Document extract
From 7b551086caf9bf492fdaf1c65fd5c0a88dc60187 Mon Sep 17 00:00:00 2001
From: Bobby Wang <wbo4958@gmail.com>
Date: Mon, 16 Oct 2023 20:42:23 +0800
Subject: [PATCH 5/5] comments

---
 python-package/xgboost/spark/core.py | 17 ++++++-----------
 1 file changed, 6 insertions(+), 11 deletions(-)

diff --git a/python-package/xgboost/spark/core.py b/python-package/xgboost/spark/core.py
index 8be35ad26b9e..9fe73005a073 100644
--- a/python-package/xgboost/spark/core.py
+++ b/python-package/xgboost/spark/core.py
@@ -910,13 +910,13 @@ def _skip_stage_level_scheduling(self) -> bool:
             sc = ss.sparkContext
 
             if ss.version < "3.4.0":
-                self.logger.warning(
+                self.logger.info(
                     "Stage-level scheduling in xgboost requires spark version 3.4.0+"
                 )
                 return True
 
             if not _is_standalone_or_localcluster(sc):
-                self.logger.warning(
+                self.logger.info(
                     "Stage-level scheduling in xgboost requires spark standalone or "
                     "local-cluster mode"
                 )

Set problem A
What Spark version does the xgboost patch say stage-level scheduling in xgboost requires?
Set problem B
Carry the xgboost patch forward from its final line, keeping the same diff format.
The lines after this point are separate material, unrelated to the xgboost patch.

Information given

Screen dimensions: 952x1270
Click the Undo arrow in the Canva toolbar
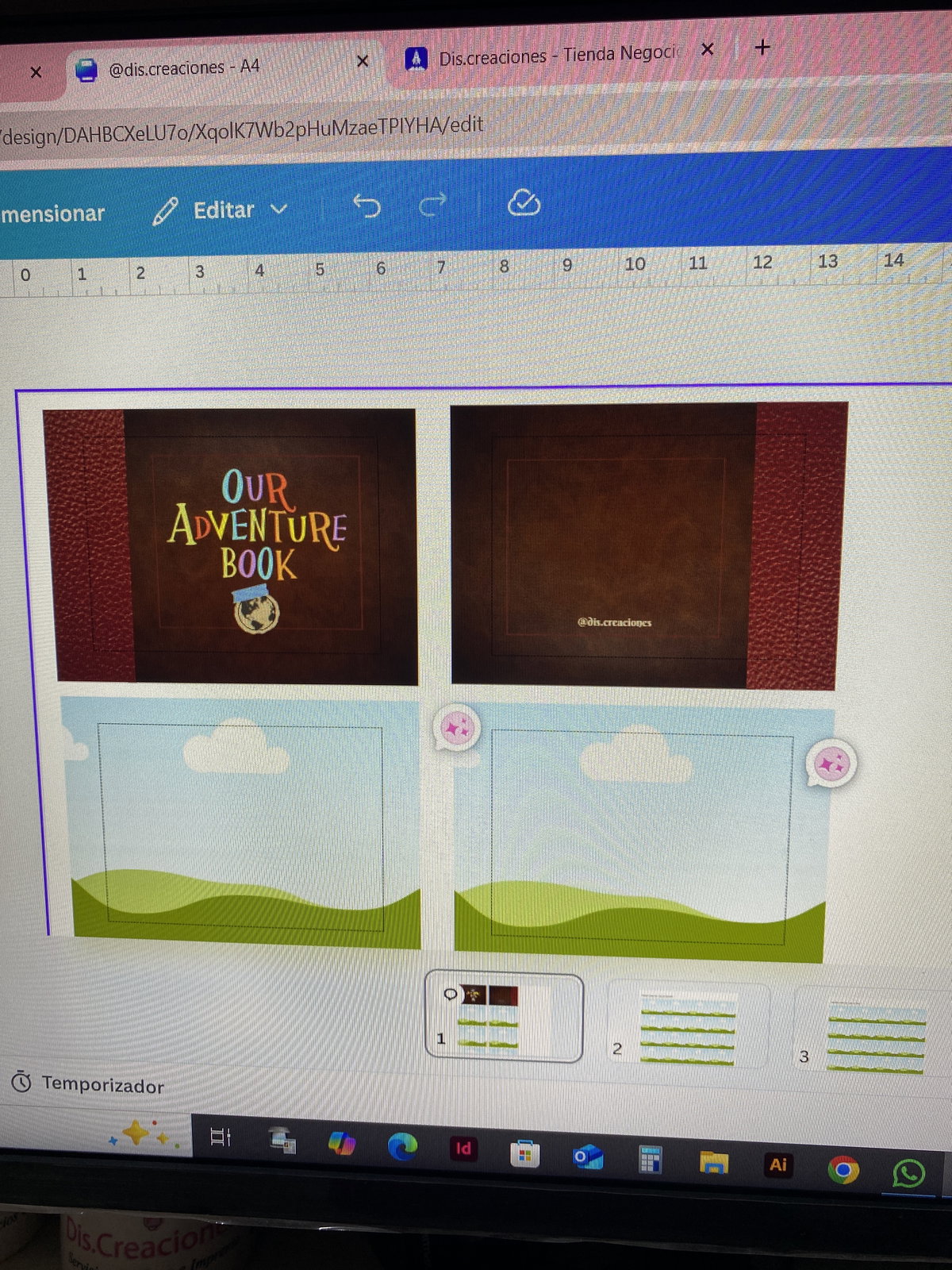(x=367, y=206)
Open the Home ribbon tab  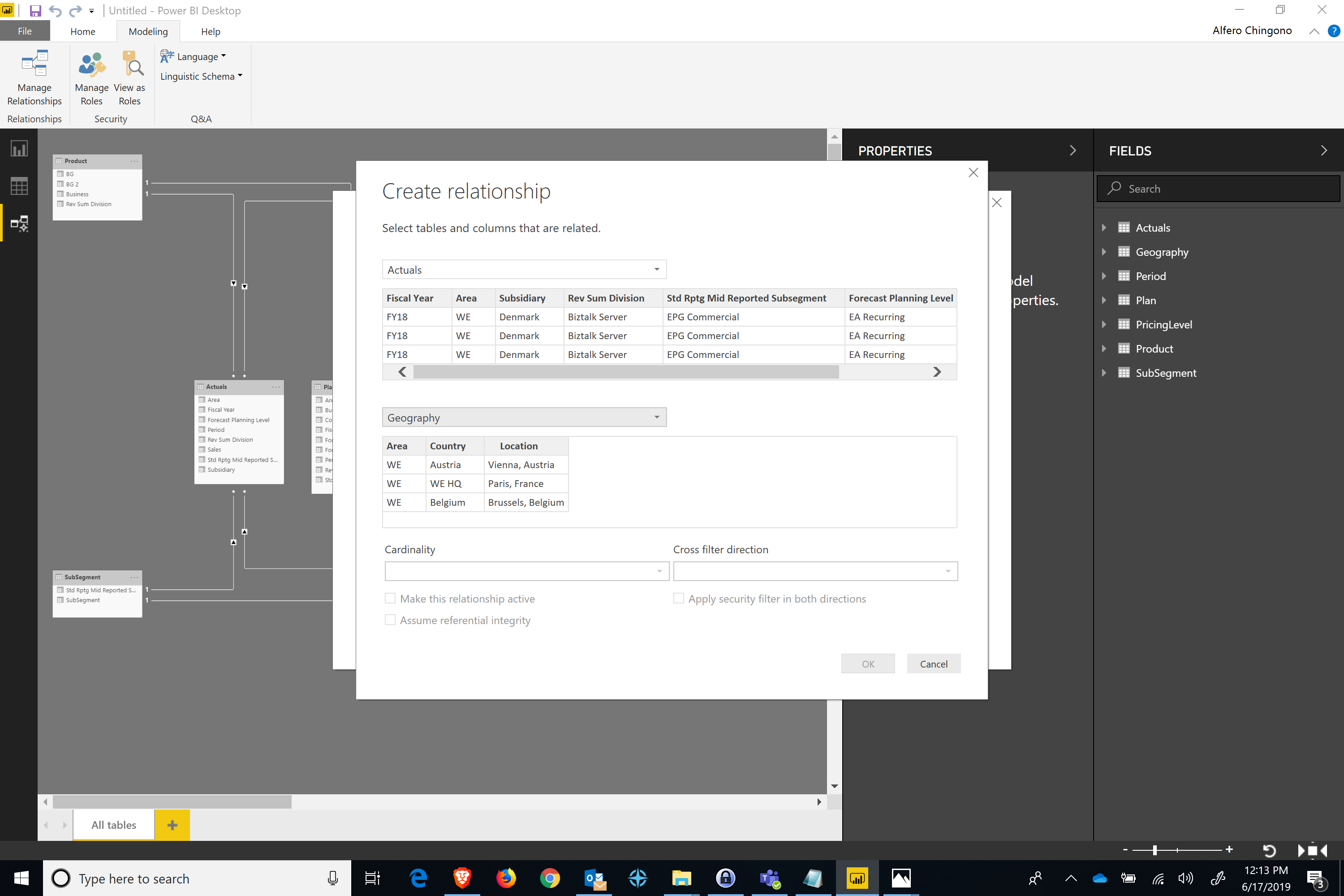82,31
---
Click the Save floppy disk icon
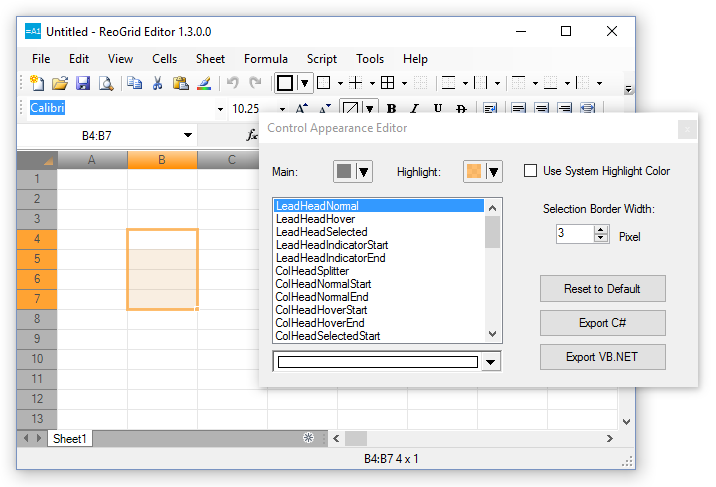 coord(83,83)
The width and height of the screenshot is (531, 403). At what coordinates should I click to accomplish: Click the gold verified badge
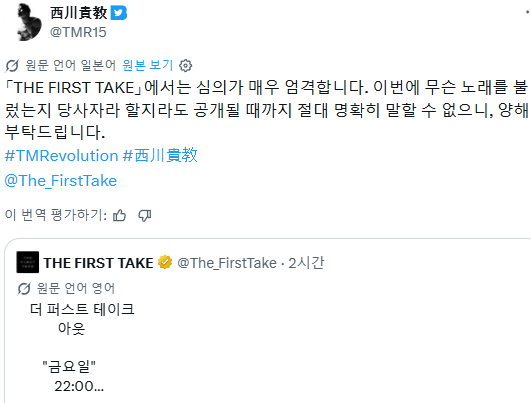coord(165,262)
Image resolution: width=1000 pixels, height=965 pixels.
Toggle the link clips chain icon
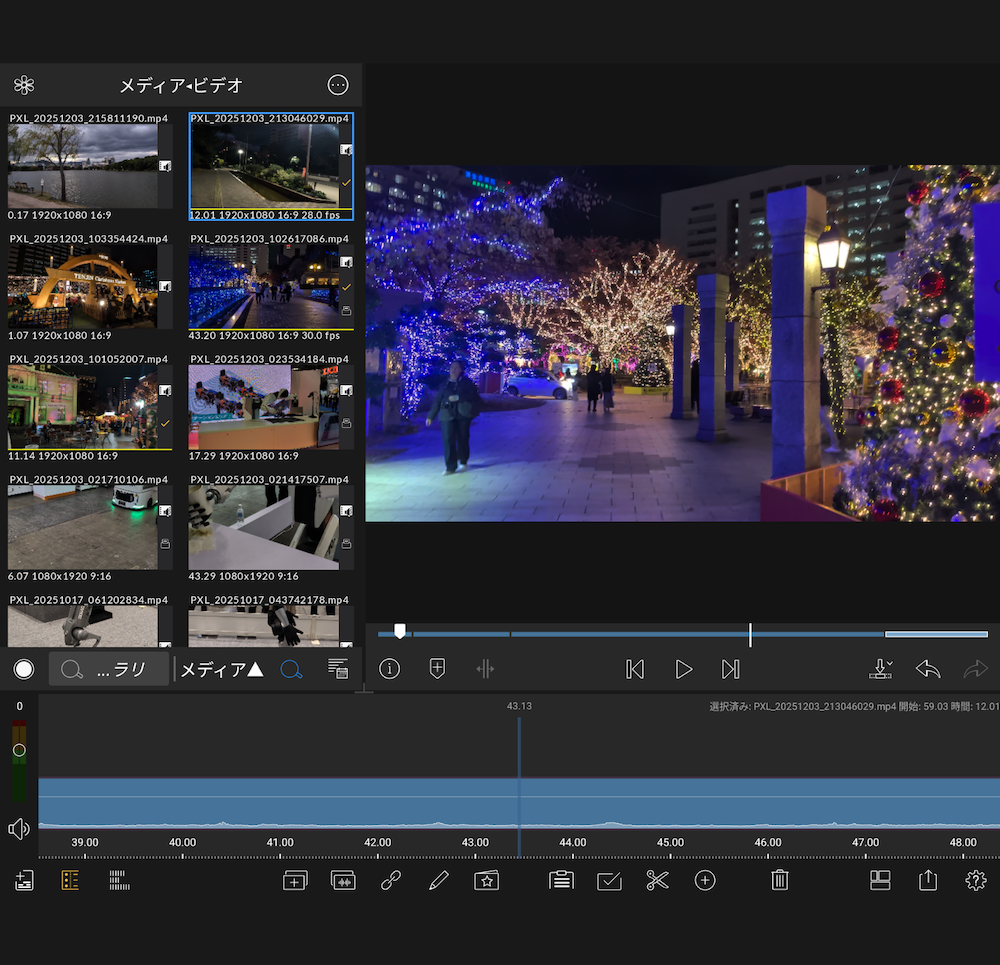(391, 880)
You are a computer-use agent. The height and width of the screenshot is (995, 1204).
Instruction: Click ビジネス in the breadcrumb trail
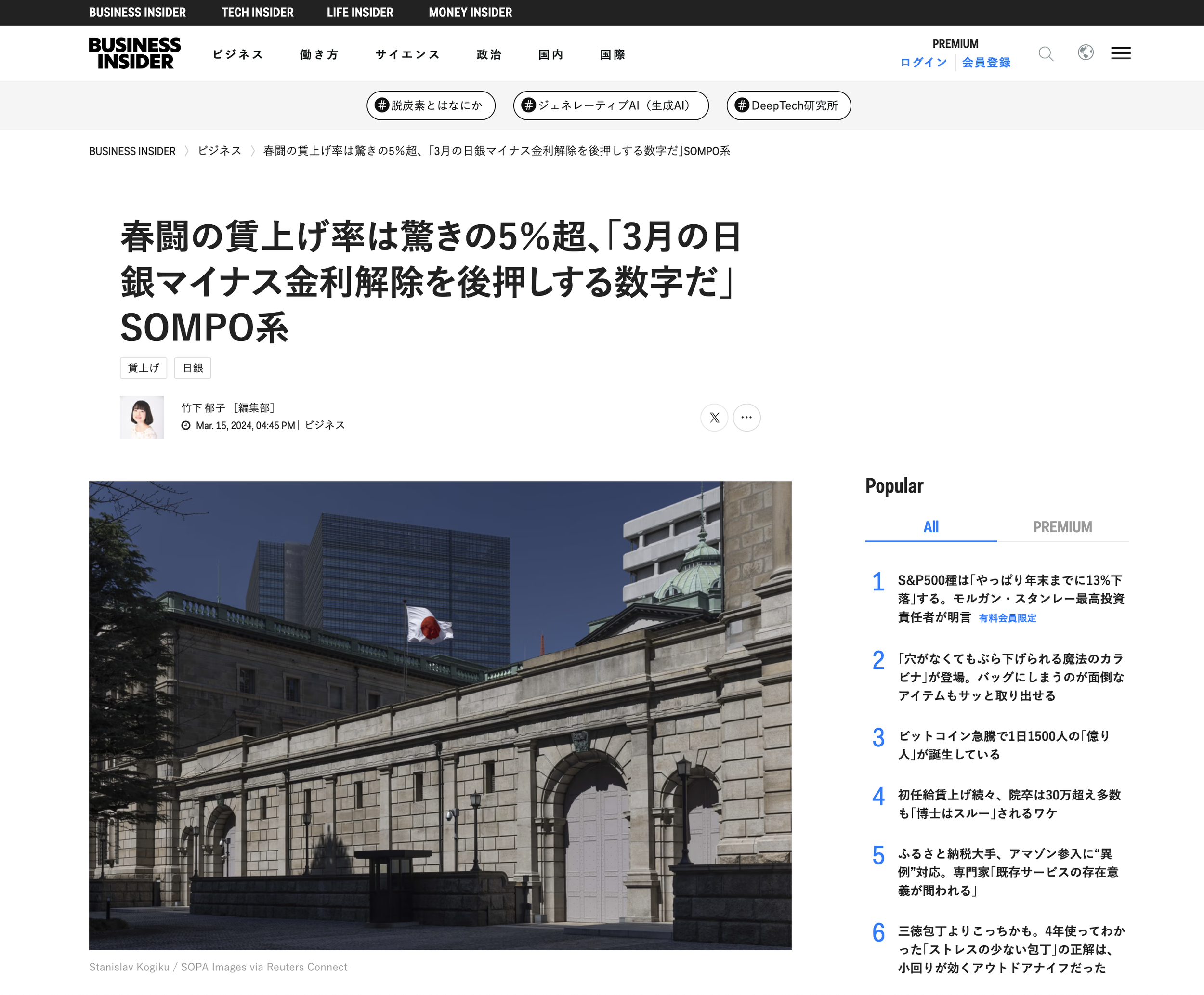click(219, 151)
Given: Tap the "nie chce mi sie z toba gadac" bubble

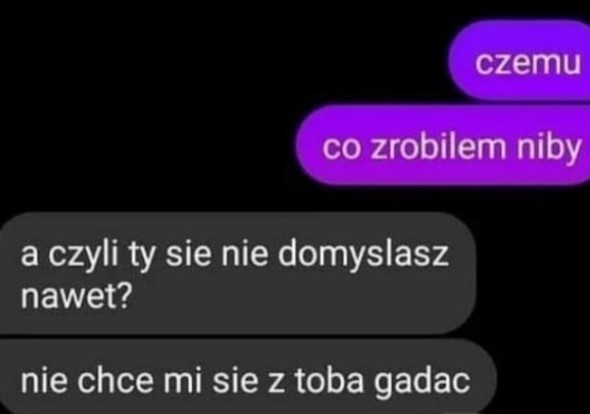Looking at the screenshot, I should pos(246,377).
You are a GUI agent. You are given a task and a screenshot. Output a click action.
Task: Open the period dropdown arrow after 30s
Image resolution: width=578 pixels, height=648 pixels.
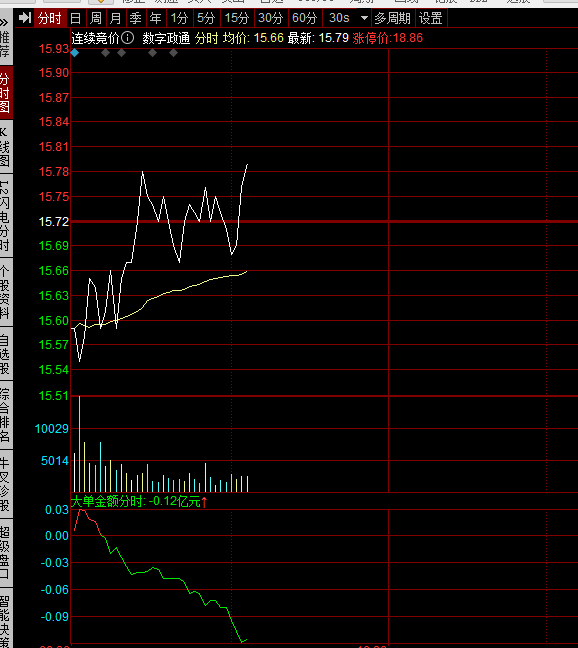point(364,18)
* * *
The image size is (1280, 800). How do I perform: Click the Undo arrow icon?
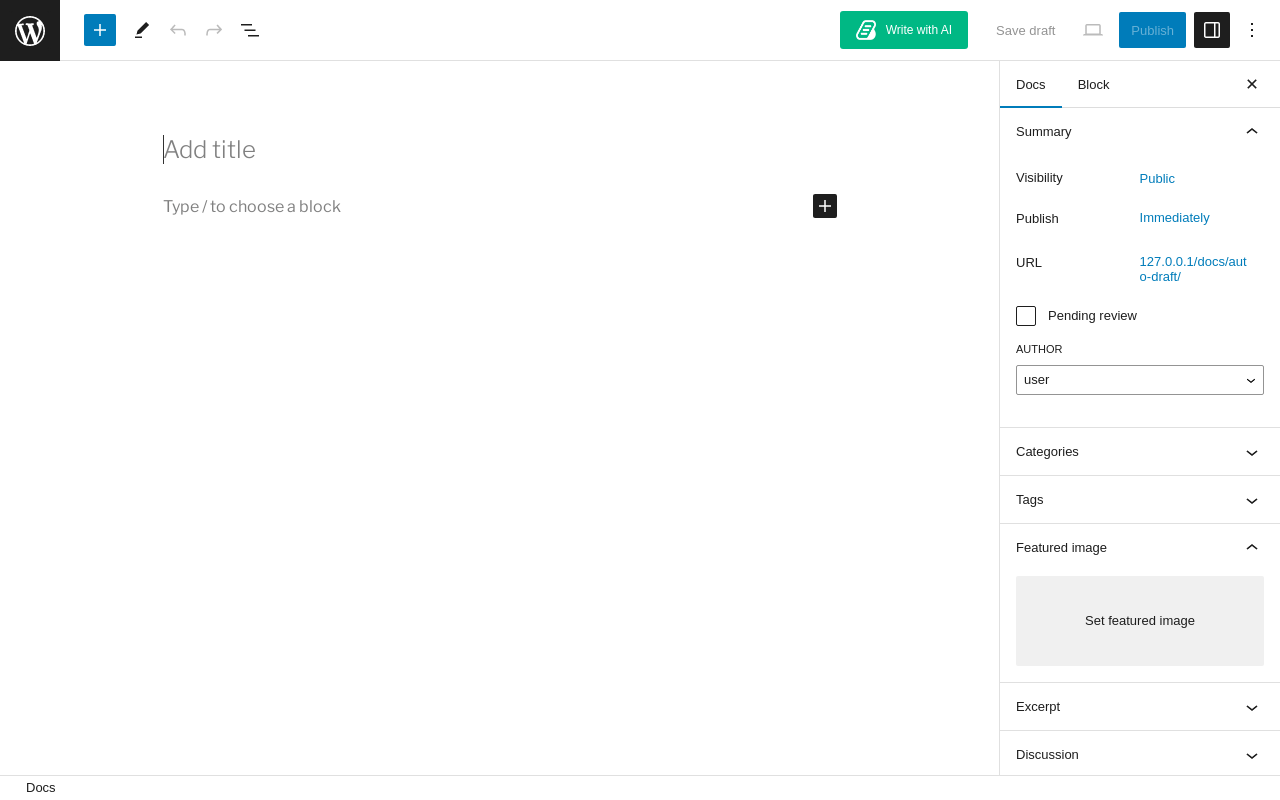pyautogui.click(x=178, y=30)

Written reply A
Spark version 3.4.0 or later.

Written reply B
@@ -925,7 +925,7 @@ def _skip_stage_level_scheduling(self) -> bool:
             executor_cores = sc.getConf().get("spark.executor.cores")
             executor_gpus = sc.getConf().get("spark.executor.resource.gpu.amount")
             if executor_cores is None or executor_gpus is None:
-                self.logger.warning(
+                self.logger.info(
                     "Stage-level scheduling in xgboost requires spark.executor.cores, "
                     "spark.executor.resource.gpu.amount to be set."
                 )
@@ -942,7 +942,7 @@ def _skip_stage_level_scheduling(self) -> bool:
                 # For spark.executor.resource.gpu.amount > 1, we suppose user knows how to configure
                 # to make xgboost run successfully.
                 #
-                self.logger.warning(
+                self.logger.info(
                     "Stage-level scheduling in xgboost will not work "
                     "when spark.executor.resource.gpu.amount>1"
                 )
@@ -956,13 +956,8 @@ def _skip_stage_level_scheduling(self) -> bool:
                 return False
 
             if float(task_gpu_amount) == float(executor_gpus):
-                self.logger.warning(
-                    "The configuration of cores (exec=%s, task=%s, runnable tasks=1) will "
-                    "result in wasted resources due to resource gpu limiting the number of "
-                    "runnable tasks per executor to: 1. Please adjust your configuration.",
-                    executor_gpus,
-                    task_gpu_amount,
-                )
+                # spark.executor.resource.gpu.amount=spark.task.resource.gpu.amount "
+                # results in only 1 task running at a time, which may cause perf issue.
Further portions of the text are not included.